Issue #15: Should Saddam Hussein be Prosecuted for the Crime of Aggression?
YES: by William Schabas
Cite as: Michael P. Scharf & Gregory S. McNeal, Saddam on Trial: Understanding and Debating the Iraqi High Tribunal 225 (2006).
Back in 1990, US President George Bush and UK Prime Minister Margaret Thatcher spoke of bringing Hussein to an international court for the illegal invasion of Kuwait. The idea later gained some purchase within the EU, before fading. Accounts of the birth of the International Criminal Tribunal for the former Yugoslavia refer to these aborted proposals to try Hussein for aggression as evidence of the impending revival of the concept of international prosecution.
But in 2003, when lawyers for the US and the UK were setting up the Iraqi Special Tribunal, Bush and Thatcher’s idea of prosecuting Hussein for aggression had disappeared from the radar screen. Some commentators have suggested that because aggression has not yet been defined for the purposes of the Rome Statute of the International Criminal Court, that it is not punishable under international law.
The crime of aggression (or ‘crimes against peace’) was punishable at Nuremberg, where it was defined as ‘planning, preparation, initiation or waging of a war of aggression… or participation in a common plan or conspiracy for the accomplishment’ of such a war. The International Military Tribunal responded to the charge that this was retroactive criminalization by saying that aggression had been an international crime as a matter of customary international law prior to 1939. Famously, the judges said it was the ‘supreme international crime’.
If it was customary law in 1939 and 1946, has anything changed? Before joining the US invasion, British Prime Minister Blair obtained a legal opinion from his Attorney-General, Lord Goldsmith. It warned Blair that although the possibility was ‘remote’, there was an arguable case for prosecution for the crime of aggression. ‘Aggression is a crime under customary international law which automatically forms part of domestic law’, noted Lord Goldsmith in his 7 March 2003 opinion.
So why shouldn’t Saddam Hussein be tried for the ‘supreme international crime’, instead of an isolated massacre, as seems currently to be the case? The answer is straightforward enough.

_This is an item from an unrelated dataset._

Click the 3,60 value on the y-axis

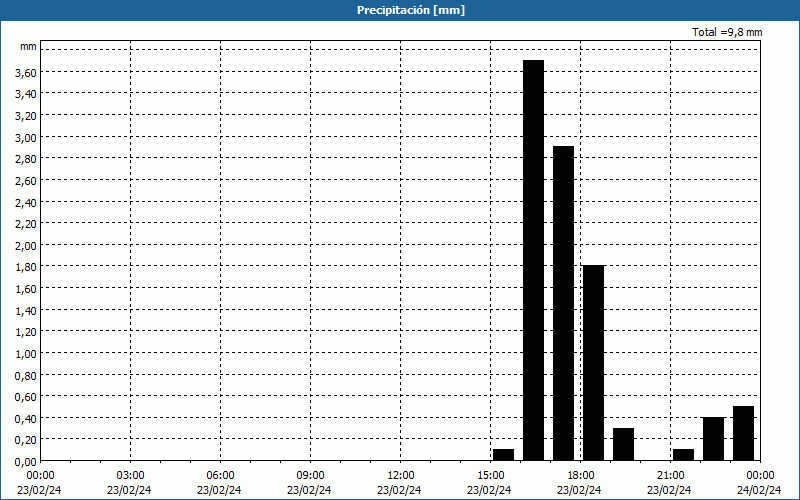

Any prosecution of Saddam Hussein for aggression would invite analogies with the aggression committee by the US and the UK in early 2003, against Iraq.
Intriguingly, the argument that Saddam committed aggression in Kuwait is somehow joined at the hip with the argument that the US and the UK were justified in invading Iraq 13 years later. Security Council Resolution 678, adopted following the first Gulf War, mandated the coalition forces to use all necessary means to force Iraq to withdraw from Kuwait and to restore peace and security to Iraq. Over the years, the US and the UK used force against Iraq on this basis on several occasions.
But the fundamental justification for the 2003 invasion, Iraq’s possession of weapons of mass destruction, has proved to be a canard, as everyone now knows. The realisation that the legal justification of the invasion was hollow did not, however, seem to be sufficient to provoke the invaders into immediate withdrawal of their armed forces.
This comment is not the place to debate whether or not the US and the UK committed aggression. What a pity that this important question, too, cannot be the subject of a trial. Alas, there is no forum for such a debate. The issue seems inseparable from what is the ultimate hypocrisy. Nazis were convicted at Nuremberg by US and UK judges for the ‘supreme international crime’ of aggression. Yet Iraqis, including Saddam Hussein, will not be tried for the same crime, despite ample evidence that the waging of aggressive war was one of the central tenets of his despotic regime, as the country’s neighbours, Kuwait and Iran, know only so well. And this despite the appeals, in 1990, by Bush and Thatcher.
It is all so reminiscent of Nuremberg, when Admiral Dönitz was acquitted of illegal submarine warfare because he had produced an affidavit from US Admiral Nimitz saying he had done the same thing. Or when the Soviet massacre of Polish officers at Katyn was ignored in the final judgment. It doesn’t do the credibility of international or internationalised justice any good to have such inconsistencies, and such double standards.